For the ALS update rule with missing entries, is the update rule available in a closed (matrix) form ? In this case, could you explain how to get it ? Or is it only writable using a sum ?

Best,
Alessio

Top comment

Hi Allessio,

Or is it only writable using a sum?

I'm not sure if this is the only way, but I would certainly recommend writing the objective as a sum over the dataset. This way it is also more intuitive to differentiate the objective with respect to any of the rows of the two matrices. The ALS updates would be given by setting those derivatives to zero. After you did those derivations, you can check the results. If the expressions are linear with sums in them, you can try to write those back into matrix form.

Hello,

As a follow up to Alessio's question, I was trying to compute the derivative w.r to W of the closed form of the loss function given for ALS. For some reason, this task is a bit challenging and I struggle to retrieve the result of \(W^T\) that is presented in the slides when I set the derivative computed to 0.

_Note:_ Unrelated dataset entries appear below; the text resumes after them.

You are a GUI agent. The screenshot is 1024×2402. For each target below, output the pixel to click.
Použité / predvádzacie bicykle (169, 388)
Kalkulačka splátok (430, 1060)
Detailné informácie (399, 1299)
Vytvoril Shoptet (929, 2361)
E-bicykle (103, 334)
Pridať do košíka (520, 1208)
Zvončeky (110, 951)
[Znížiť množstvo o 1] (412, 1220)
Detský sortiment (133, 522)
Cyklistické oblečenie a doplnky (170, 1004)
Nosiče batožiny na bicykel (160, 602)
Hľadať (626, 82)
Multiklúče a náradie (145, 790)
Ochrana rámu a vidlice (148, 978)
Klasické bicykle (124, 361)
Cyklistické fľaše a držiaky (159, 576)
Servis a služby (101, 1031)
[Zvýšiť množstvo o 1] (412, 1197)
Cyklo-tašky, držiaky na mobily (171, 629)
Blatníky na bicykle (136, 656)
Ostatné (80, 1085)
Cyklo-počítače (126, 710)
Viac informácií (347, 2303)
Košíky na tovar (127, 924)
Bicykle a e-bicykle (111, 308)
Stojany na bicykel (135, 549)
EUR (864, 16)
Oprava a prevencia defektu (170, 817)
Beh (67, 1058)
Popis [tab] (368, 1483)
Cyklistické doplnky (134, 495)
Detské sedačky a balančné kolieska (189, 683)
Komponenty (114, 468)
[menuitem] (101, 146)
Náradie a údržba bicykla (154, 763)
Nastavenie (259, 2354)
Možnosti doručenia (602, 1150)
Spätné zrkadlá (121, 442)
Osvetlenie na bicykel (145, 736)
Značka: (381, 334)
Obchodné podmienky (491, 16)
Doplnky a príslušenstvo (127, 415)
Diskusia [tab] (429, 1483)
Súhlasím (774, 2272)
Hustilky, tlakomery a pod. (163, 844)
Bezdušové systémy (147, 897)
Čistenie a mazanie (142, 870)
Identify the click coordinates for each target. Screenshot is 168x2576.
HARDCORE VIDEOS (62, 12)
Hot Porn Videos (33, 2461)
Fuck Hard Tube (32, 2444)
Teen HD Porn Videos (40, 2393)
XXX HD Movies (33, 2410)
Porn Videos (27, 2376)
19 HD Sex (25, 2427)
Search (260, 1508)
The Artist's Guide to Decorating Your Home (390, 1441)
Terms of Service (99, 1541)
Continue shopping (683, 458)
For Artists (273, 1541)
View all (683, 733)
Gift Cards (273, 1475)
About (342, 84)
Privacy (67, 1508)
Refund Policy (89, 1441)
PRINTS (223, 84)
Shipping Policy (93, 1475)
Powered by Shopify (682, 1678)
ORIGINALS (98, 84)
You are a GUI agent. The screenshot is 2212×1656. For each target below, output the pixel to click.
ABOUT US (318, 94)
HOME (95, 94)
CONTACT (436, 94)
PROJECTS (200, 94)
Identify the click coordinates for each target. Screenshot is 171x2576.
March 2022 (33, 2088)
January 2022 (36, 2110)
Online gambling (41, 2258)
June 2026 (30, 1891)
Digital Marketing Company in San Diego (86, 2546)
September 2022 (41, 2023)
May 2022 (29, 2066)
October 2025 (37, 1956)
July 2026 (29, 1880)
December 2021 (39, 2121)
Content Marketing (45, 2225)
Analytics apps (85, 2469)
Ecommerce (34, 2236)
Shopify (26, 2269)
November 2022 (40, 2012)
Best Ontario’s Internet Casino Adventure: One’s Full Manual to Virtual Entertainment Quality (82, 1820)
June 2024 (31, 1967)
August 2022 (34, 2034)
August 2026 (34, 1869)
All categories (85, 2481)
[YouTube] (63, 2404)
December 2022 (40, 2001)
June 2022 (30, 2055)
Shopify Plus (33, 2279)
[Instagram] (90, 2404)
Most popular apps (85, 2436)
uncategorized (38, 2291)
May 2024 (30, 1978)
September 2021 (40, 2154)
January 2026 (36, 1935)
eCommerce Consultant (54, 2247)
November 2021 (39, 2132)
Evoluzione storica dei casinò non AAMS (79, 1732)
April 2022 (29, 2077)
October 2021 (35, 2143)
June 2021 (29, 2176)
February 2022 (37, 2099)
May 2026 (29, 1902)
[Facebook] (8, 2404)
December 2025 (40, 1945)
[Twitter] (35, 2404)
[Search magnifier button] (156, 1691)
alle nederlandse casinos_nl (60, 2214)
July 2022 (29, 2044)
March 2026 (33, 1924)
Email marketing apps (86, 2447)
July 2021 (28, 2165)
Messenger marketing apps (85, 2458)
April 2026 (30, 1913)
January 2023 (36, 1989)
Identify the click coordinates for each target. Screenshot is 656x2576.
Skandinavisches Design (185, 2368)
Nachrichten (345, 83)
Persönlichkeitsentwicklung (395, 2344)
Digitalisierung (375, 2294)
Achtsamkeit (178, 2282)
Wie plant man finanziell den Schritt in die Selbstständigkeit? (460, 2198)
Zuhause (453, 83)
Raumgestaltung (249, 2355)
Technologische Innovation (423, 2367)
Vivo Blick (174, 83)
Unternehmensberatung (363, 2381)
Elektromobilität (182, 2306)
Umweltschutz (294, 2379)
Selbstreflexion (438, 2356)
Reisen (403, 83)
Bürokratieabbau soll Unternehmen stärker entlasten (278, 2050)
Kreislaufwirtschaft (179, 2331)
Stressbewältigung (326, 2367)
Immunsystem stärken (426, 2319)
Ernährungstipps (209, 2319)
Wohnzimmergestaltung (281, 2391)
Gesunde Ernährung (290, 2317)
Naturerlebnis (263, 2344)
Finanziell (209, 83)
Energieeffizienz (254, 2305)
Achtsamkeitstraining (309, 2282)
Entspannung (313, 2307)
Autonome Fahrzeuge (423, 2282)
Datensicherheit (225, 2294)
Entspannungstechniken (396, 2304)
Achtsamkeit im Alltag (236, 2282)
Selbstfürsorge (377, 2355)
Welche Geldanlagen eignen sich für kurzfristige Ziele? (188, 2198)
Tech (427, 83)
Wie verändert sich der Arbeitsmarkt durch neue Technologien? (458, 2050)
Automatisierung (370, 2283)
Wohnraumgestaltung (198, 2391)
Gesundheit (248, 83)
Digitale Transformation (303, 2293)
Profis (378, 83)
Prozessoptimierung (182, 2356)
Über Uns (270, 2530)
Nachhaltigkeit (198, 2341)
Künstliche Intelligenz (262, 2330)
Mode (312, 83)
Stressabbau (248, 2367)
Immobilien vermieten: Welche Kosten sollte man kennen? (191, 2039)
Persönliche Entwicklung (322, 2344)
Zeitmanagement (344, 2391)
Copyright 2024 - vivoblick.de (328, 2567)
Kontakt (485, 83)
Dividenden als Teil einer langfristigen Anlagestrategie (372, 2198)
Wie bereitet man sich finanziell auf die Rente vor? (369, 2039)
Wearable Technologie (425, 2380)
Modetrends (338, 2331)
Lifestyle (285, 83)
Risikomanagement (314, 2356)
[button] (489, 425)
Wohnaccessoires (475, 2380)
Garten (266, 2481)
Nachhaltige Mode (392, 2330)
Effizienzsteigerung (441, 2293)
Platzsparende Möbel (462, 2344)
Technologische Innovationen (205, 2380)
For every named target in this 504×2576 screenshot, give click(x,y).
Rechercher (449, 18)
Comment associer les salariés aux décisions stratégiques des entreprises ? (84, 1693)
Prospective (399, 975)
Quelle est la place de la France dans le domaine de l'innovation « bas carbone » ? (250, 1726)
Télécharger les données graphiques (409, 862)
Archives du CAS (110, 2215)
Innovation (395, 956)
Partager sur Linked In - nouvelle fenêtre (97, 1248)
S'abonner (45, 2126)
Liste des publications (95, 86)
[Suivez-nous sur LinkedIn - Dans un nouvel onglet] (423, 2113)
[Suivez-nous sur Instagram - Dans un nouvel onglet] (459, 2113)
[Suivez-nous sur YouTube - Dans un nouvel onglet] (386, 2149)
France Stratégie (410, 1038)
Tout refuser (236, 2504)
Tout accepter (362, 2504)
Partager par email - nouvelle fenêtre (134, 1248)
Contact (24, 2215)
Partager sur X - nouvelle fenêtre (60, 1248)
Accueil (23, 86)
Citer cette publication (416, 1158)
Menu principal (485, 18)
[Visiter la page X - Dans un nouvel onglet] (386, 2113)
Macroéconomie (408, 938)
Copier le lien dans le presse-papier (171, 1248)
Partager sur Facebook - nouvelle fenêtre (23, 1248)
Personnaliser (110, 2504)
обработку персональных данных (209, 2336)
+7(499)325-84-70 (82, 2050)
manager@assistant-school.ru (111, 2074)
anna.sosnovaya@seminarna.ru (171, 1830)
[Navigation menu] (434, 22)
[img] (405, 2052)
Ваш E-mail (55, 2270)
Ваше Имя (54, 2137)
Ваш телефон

For instance, if this is the closed form representation of the loss function (I added regularization terms)

\(\frac{1}{2} \vert \vert X-WZ^T \vert \vert + \frac{1}{2} \lambda_w \vert \vert W \vert \vert + \frac{1}{2} \lambda_z \vert \vert Z \vert \vert\)

Whenever I take the derivative of this loss w.r to W, set it to 0 and solve for W, I get dimension errors or a result that does not align/isn't equivalent to the one given in the slides. Additionally, why is the solution of \(W^T\) given instead of simply W? Does this imply that it is easier to take the derivative of the loss w.r to \(W^T\)? Even so, I cannot seem to retrieve the solution given - I am most likely doing something wrong. Taking the derivative as a sum over the whole dataset also seems like a much more arduous and time consuming task. Is it usually the way you would recommend retrieving these computations?

Would it be possible to give us a bit more details on how this solution was retrieved? Or at least a few additional hints on ways to compute it? Getting the solution for \(Z^T\) is not a problem though.

Thank you very much in advance!
Simon

The gradient with respect to \(W\) is : \((WZ^\top - X)Z + \lambda_w W\).
We set this to zero and get : \(W (Z^\top Z+ \lambda_w I) = XZ\)
In other words : \(W = XZ (Z^\top Z+ \lambda_w I)^{-1}\)
Now transpose everything and you get the formulae given in the lecture.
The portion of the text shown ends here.